Why they are different

	ACO-level `confidence`	Provenance `confidence`
What it measures	Behavioral relevance and utility	Model accuracy at generation time
Who sets it	Implementation (engagement-based)	Generating model
When it changes	Over time as usage data accumulates	Only if the field is regenerated
Cross-model comparability	Implementation-specific	NOT guaranteed to be comparable across models

An object can be highly saved and referenced (high behavioral confidence) while having low-confidence auto-generated tags. Or an object can have high-confidence AI-generated fields but low usage over time. These are independent signals.

Guidance: Implementations SHOULD surface enrichments with per-field provenance confidence below 0.7 for human review. Implementations MAY define minimum thresholds below which auto-generated fields are not displayed.

Enrichment Pipelines

The four core enrichments ACP is designed to support:

Summary

A concise human-readable description of the content body. Max 500 characters recommended. Useful for agents to preview content before deciding whether to fetch the full body.

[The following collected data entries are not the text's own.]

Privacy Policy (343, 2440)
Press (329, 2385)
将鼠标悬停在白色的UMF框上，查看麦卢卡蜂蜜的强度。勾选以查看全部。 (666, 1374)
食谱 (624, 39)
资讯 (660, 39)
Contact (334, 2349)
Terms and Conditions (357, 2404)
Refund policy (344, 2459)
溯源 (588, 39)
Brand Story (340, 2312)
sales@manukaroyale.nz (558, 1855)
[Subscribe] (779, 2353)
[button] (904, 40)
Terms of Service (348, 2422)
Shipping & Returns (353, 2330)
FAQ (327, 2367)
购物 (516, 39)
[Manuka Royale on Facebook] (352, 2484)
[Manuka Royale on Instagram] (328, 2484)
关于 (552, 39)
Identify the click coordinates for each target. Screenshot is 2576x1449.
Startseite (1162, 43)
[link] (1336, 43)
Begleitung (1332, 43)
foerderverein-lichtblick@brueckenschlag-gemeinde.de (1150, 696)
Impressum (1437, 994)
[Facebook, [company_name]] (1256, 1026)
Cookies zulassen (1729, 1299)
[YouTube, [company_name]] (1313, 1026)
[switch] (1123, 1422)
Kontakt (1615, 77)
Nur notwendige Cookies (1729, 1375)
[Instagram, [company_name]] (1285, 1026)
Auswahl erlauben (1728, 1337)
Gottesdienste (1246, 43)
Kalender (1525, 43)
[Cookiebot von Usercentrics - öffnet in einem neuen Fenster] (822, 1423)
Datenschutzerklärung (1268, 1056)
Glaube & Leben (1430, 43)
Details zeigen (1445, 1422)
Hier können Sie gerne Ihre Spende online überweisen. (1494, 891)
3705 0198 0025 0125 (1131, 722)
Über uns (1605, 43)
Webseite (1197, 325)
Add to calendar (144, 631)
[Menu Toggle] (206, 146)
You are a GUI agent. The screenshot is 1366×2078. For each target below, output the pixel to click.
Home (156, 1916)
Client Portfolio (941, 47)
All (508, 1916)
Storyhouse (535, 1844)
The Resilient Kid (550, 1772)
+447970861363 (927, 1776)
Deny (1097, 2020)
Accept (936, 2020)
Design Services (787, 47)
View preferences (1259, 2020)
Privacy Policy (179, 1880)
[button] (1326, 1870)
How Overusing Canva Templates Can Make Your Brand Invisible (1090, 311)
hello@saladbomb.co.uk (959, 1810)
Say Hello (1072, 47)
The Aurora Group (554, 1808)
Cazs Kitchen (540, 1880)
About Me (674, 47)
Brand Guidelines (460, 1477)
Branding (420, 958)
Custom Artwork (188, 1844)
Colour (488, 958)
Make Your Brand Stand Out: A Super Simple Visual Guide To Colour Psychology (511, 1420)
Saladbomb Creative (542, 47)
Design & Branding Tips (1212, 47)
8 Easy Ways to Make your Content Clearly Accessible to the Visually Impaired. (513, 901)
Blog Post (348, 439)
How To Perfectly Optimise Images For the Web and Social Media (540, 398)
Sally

summary: "Analysis of how tokenizer divergence across models affects context window planning for AI agents."
provenance:
  summary:
    model: "claude-haiku-4-5"
    timestamp: "2026-02-23T10:31:00Z"
    confidence: 0.91

Key Entities

Typed named entities extracted from the content body. Enables structured queries: “show me all ACOs mentioning Anthropic with confidence > 0.9.”

key_entities:
  - type: "organization"
    name: "Anthropic"
    confidence: 0.98
  - type: "technology"
    name: "Claude"
    confidence: 0.97
  - type: "concept"
    name: "tokenization"
    confidence: 0.93
provenance:
  key_entities:
    model: "claude-haiku-4-5"
    timestamp: "2026-02-23T10:31:00Z"
    confidence: 0.95

Note: Entity-level confidence values inherit their model identity from provenance.key_entities. Per-entity provenance is not carried individually — the batch record covers all entities.

Token Counts

Per-tokenizer token counts. These are typically computed deterministically (not probabilistically), so provenance records for token_counts are not required — but they are valid if your implementation computes them with a model.

token_counts:
  cl100k: 2847
  claude: 2791
  approximate: 2830

Idempotency Rules

Enrichment pipelines SHOULD follow these rules:

Skip if provenance exists. If provenance.summary already exists, do not regenerate the summary unless the caller passes a force flag.
Force to overwrite. A force flag regenerates and overwrites the field and updates the provenance record.
Never overwrite human-authored fields. If a field has no provenance record, it is human-authored. Do not overwrite it automatically — even with force. Require explicit human confirmation.
Recompute on content change. If the content body changes (detectable via content_hash), all auto-generated fields SHOULD be flagged as stale. The provenance record remains until regeneration.

Enrichment Cost Reference

From the ACP research synthesis (non-normative):

Enrichment cost: approximately $0.002 per article using GPT-4o-mini or Claude Haiku
Latency: 0.8–2.2 seconds per ACO
YAML frontmatter is approximately 18% more efficient than JSON for metadata

These figures are reference points. Actual costs and latency depend on content length, model selection, and implementation.